I still think we have a long way to go in this business before anyone would call us leading edge. For example, I still believe there are fundamental and profound disconnects between plan design and the evolving nature of risk. Risks are growing, and yet we still remain focused on protecting reimbursement of relatively routine and affordable claims at the potential expense of covering potentially catastrophic expenses. Also, there really hasn’t been much innovation in the area of risk-sharing.

Read: Benefits innovation must strike a balance between convenience and risk

In the last 24 months, however, I’ve seen more innovation in the vendor space than ever before, with new solutions entering the market on a seemingly daily basis. Traditional demarcations in the overall vendor supply chain are being challenged or — as a minimum — are blurring. Insurers are providing products and services that might have historically resided within the advisory community, while advisors are increasingly showing interest in providing products. As well, technology firms are entering the market, potentially disrupting the entire value chain. We’re entering into a period where traditional boundaries are being tested and where shades of grey are replacing black and white.

All of this isn’t necessarily bad. Change is inevitable, even in the rather staid insurance business. And amid the changes, there are many opportunities to truly transform the business and add value in new and different ways. No one can, or should, put a box around a traditional role and reject the market forces shaping our world and our industry. The status quo no longer exists.

Still, within this changing world and the blurring of traditional roles, how should an employer navigate this new dynamic?  They should do so carefully. While the number of options is increasing immeasurably, we can no longer rely on traditional decision criteria to determine the best way to proceed. Insurers are no longer just insurers, advisors are no longer just advisors and technology firms are a whole new dynamic altogether.

Read: Consultants seeking solutions amid disruption, competition

The following is how I think plan sponsors should view the emerging value chain:

  • Value:

It’s always about where the value is and how you extract it. And it isn’t where you’ve received value in the past; it’s where you expect to see it in the future. As we move into an increasingly digital world, technology will be critically important.

However, it isn’t technology at any price. Insurance is about sharing and managing risk. Does a technology firm really understand that foundational aspect of group benefits? It’s about more than enhancing the user experience. Is an advisor able to effectively market and distribute products? Can an insurer truly provide unbiased, market-based data? And, as much as we may think of benefits as a commodity, considerable differences do exist and the traditional value chain has evolved in recognition of those differences.
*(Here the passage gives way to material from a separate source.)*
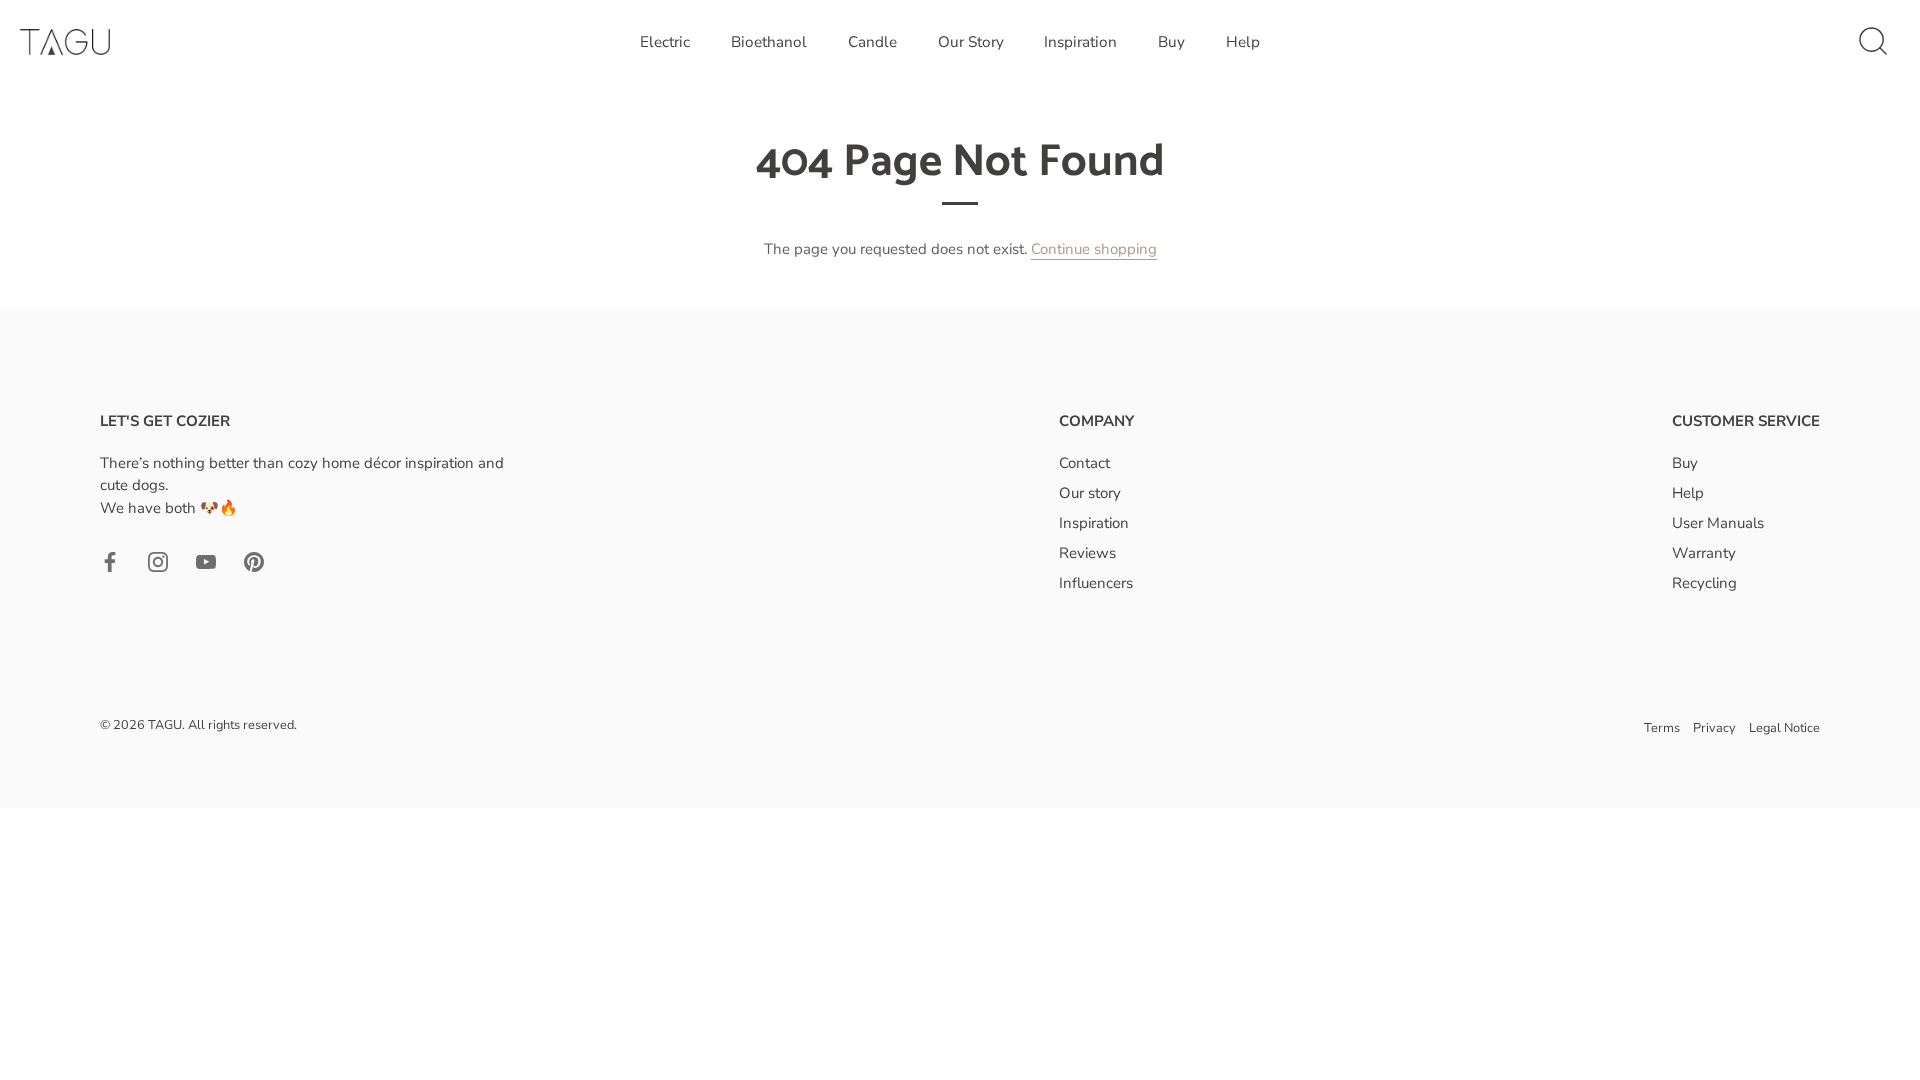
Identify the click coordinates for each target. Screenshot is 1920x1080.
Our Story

Don’t sacrifice the expertise that each of the players bring to the game in exchange for something that may look new and shiny.
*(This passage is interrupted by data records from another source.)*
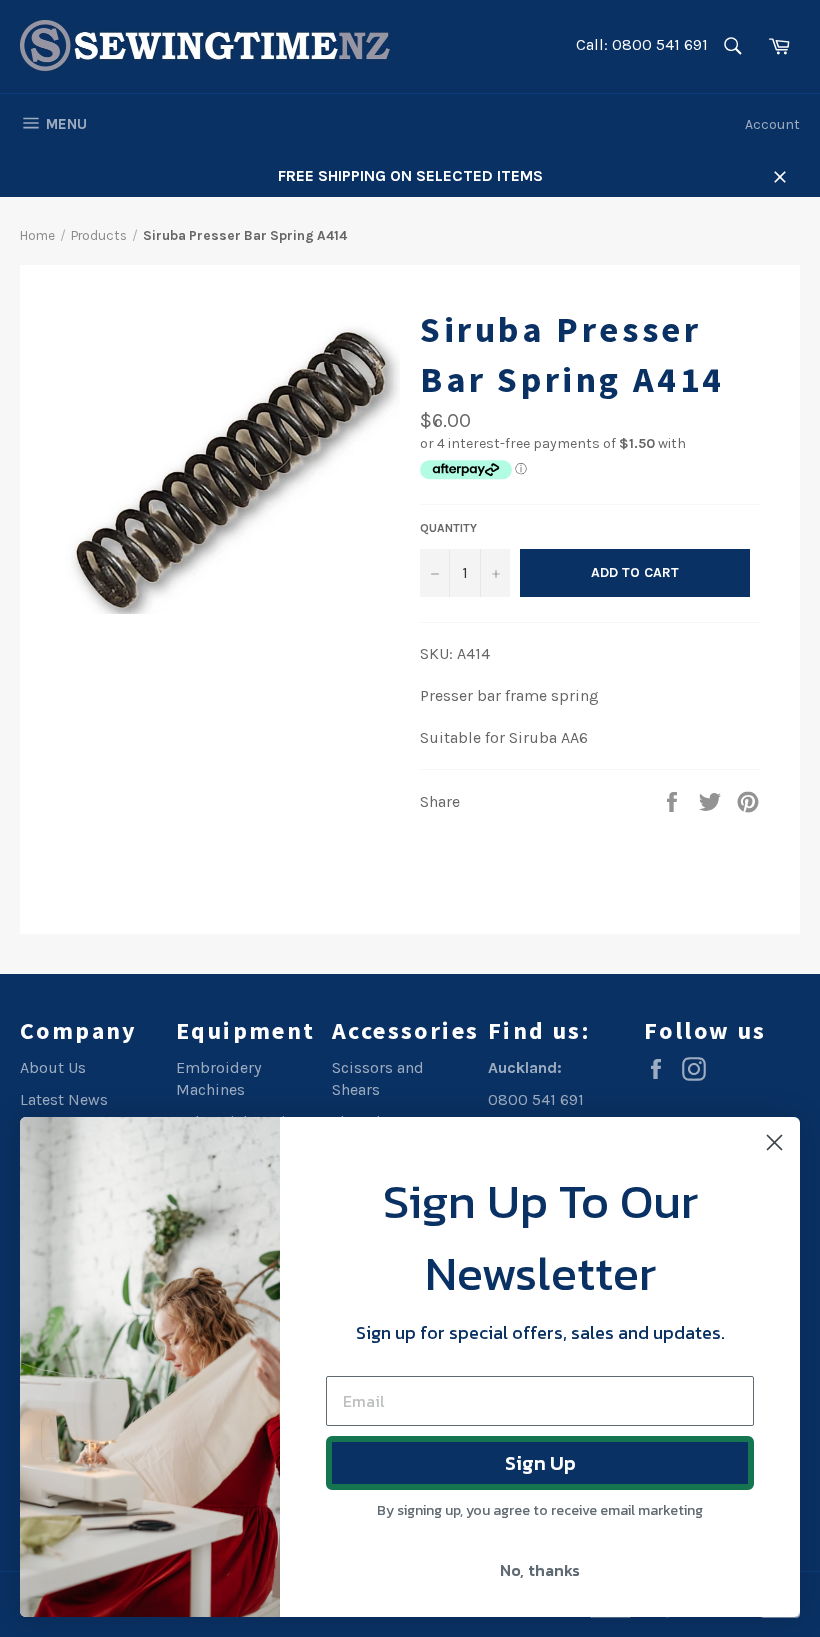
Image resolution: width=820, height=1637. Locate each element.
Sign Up (540, 1463)
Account (772, 124)
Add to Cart (635, 572)
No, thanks (540, 1570)
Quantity (448, 528)
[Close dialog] (774, 1142)
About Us (53, 1067)
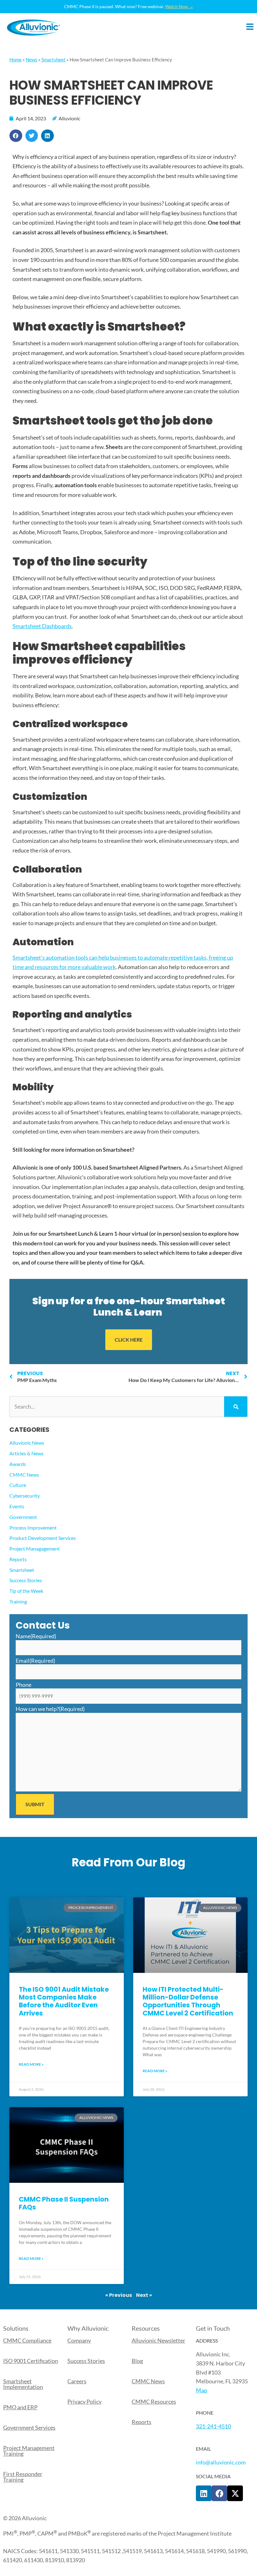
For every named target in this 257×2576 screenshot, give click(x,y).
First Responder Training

Read: How has the group insurance market changed since 1977?

  • Back to basics:

Why do you provide a benefits program? What’s important to you? Is it a cost or an investment? What’s the relative importance of the user experience compared to the cost? It’s important to be able to put any new solution within the context of whether it supports the core principles and objectives you’ve established for your benefits program.

  • Transparency:

As we move into this new world where traditional lines are blurring, transparency becomes critically important, particularly when it comes to cost. Understand the revenue model. What are you paying for and how are you paying for it? Remember that nothing is free. And where appropriate, demand an accounting of the cost to you, the plan sponsor.
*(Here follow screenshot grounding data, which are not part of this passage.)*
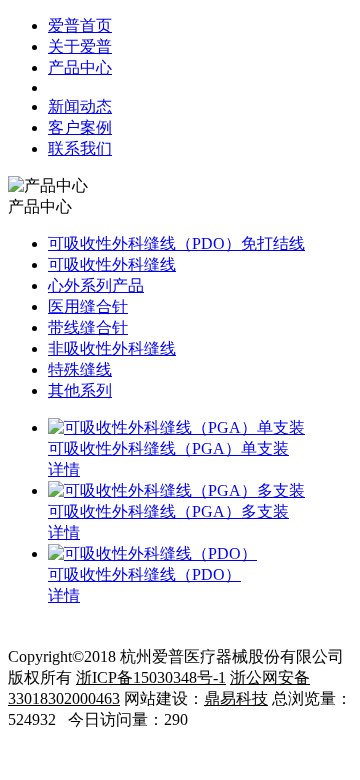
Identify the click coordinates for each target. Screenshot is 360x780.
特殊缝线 (80, 369)
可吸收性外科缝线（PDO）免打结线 (176, 243)
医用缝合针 (88, 306)
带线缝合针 (88, 327)
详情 (64, 469)
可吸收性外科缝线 (112, 264)
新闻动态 (80, 106)
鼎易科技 (236, 698)
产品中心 (80, 67)
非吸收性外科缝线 (112, 348)
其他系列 (80, 390)
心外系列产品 (96, 285)
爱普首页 (80, 25)
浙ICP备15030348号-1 (151, 677)
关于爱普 (80, 46)
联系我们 (80, 148)
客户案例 (80, 127)
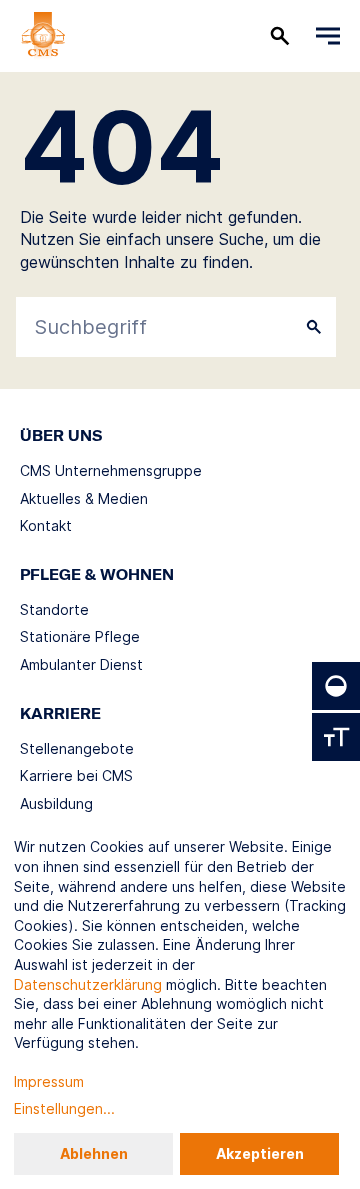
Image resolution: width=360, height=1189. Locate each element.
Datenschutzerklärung (88, 984)
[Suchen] (280, 36)
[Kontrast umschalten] (336, 686)
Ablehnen (94, 1153)
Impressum (49, 1081)
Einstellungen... (64, 1108)
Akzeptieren (260, 1153)
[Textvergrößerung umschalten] (336, 737)
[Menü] (328, 36)
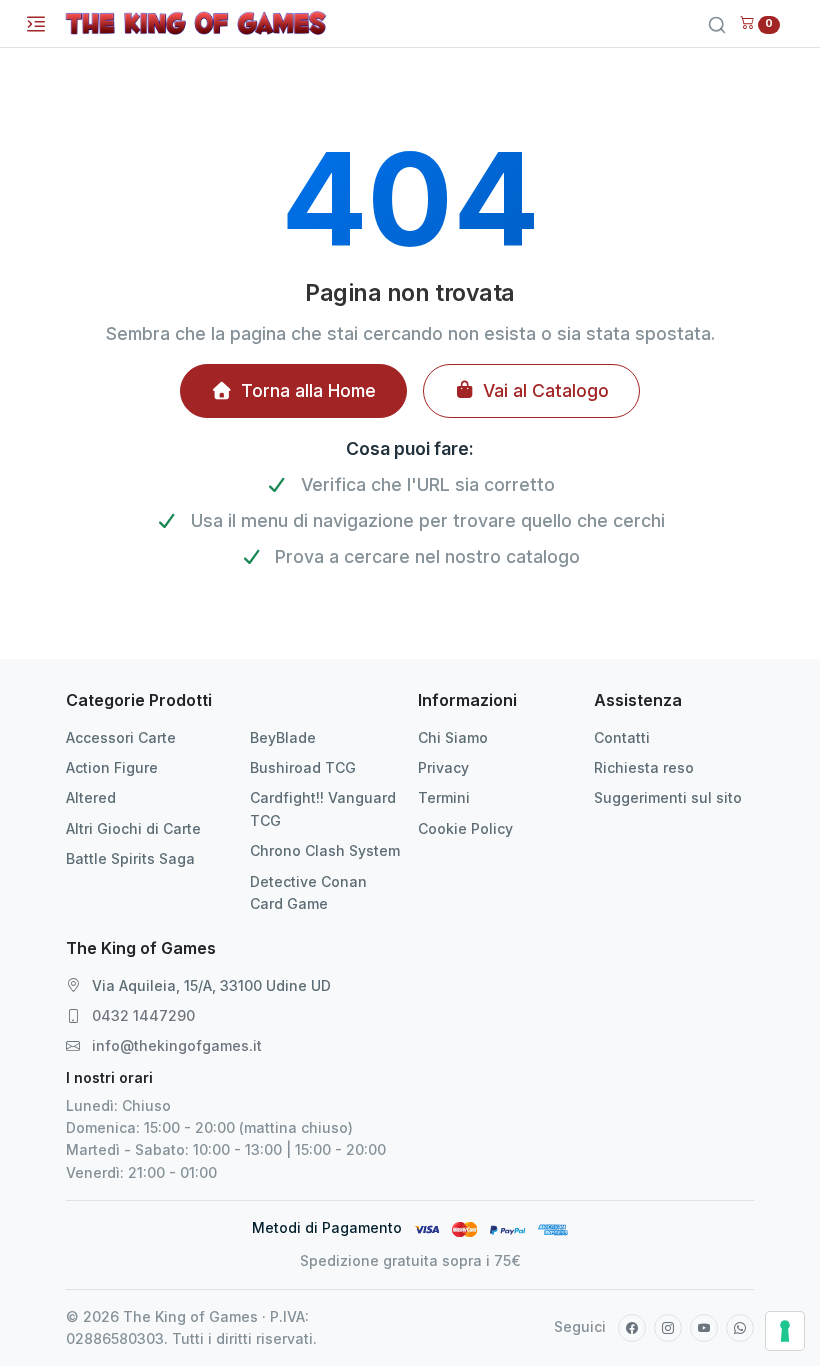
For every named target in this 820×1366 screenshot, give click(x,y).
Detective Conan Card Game (308, 892)
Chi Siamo (453, 737)
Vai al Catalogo (546, 390)
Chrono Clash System (325, 850)
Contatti (622, 737)
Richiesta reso (644, 767)
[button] (760, 21)
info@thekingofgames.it (177, 1045)
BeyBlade (283, 737)
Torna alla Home (308, 390)
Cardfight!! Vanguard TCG (323, 808)
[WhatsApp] (740, 1328)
  • Capacity and capability:

Look before you leap. If a vendor is entering into a new business, what’s its commitment to stay? What’s its future development road map to ensure it remains current and relevant? Does it have staying power?

It’s a brave new world where shades of grey may become the norm. Within this new world order, there will be many gems, but there may also be wolves in sheep’s clothing. Embrace change and seize the opportunity to do things differently, but understand the new value proposition and beware of the wolves.

Brian Lindenberg is a senior partner and the health and benefits leader at Mercer Canada.. He has more than 30 years of experience in the employee benefits field.

These are the views of the author and not necessarily those of Benefits Canada.